仅删除rule在output中写的文件。最好先和--dry-run跑确认一下。同样的还有--delete-temp-output

 snakemake some_target --delete-all-output

snakemake index --delete-all-output -np --snakefile res-snake.py

Building DAG of jobs...
Would delete /02snakeReq/00.prepare/ref/salmonella.dict
Would delete /02snakeReq/00.prepare/ref/salmonella.fa

workflow太大了，不看output，只看最终结果

snakemake -n --quiet

打开zsh关于snakemake的自动完成：将以下代码放在~/.zshrc中
compdef _gnu_generic snakemake

部分运行

## 所有和这个rule相关的file都会rerun
./pyflow-ChIPseq -R call_peaks_macs2

## 重跑一个样本，只要指定target file
./pyflow-ATACseq -R 04aln/m280.sorted.bam

##只重跑align rule。
./pyflow-ATACseq -f align

-f
强制跑：依赖的前面没有重跑的文件亦可以跳过，只要旧文件存在就可以跑。

有wildcards的rule不能-f来跑。因为没有跑rule all，无法推断sample。

但可以指定输出文件来跑-f

查看结果

snakemake --summary | sort -k1,1 | less -S

# or detailed summary will give you the commands used to generated the output and what input is used
snakemake --detailed-summary | sort -k1,1 > snakemake_run_summary.txt

output_file date rule version log-file(s) status plan

其他功能

访问其他rule中的参数

rule salmon_quant:
    input:
        r1 = lambda wildcards: FILES[wildcards.sample]['R1'],
        r2 = lambda wildcards: FILES[wildcards.sample]['R2'],
        index = rules.salmon_index.output.index

protected

用来指定某些中间文件是需要保留的，eg.output: protected(“f1.bam”)。

expand :

相当于列表推导式

image

邮件通知
link

config

可在snakemake命令时设置。会覆盖config.yaml中的相同参数。优先认为是number。
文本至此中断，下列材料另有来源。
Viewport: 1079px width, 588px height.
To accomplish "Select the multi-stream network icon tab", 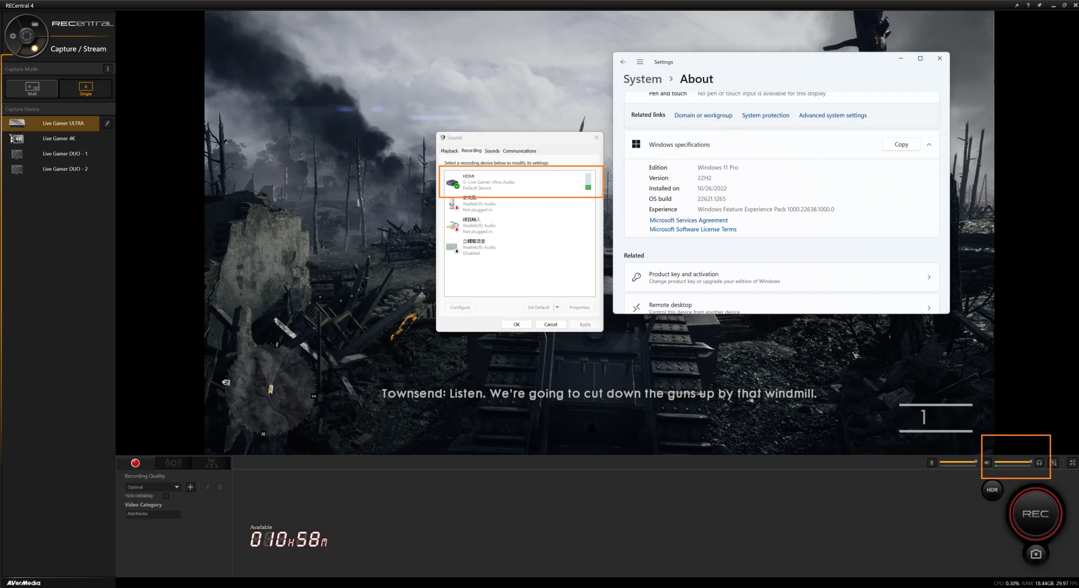I will pyautogui.click(x=212, y=463).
如果必须识别为string，可以加引号。

snakemake mytarget --config foo=bar
snakemake --config 'version="2018_1"'

priorites

temp

temp: 通过temp方法可以在所有rule运行完后删除指定的中间文件，eg.output: temp(“f1.bam”)。

Further, an output file marked as temp is deleted after all rules that use it as an input are completed:

rule NAME:
    input:
        "path/to/inputfile"
    output:
        temp("path/to/outputfile")
    shell:
        "somecommand {input} {output}"

报错和解决

反义

在rule的shell使用awk注意：大括号要变成双括号；tab要再次反义

grep -v "#"  ${{smp}}_merged.sv.vcf|awk '
            BEGIN{{FS=OFS="\\t"}}
            $10!~/NaN/{{$10=NR}}
            ...

output为文件夹

Outputs of incorrect type (directories when expecting files or vice versa). Output directories must be flagged with directory().

ref_split = directory(join(outdir0, "ref/ref_split"))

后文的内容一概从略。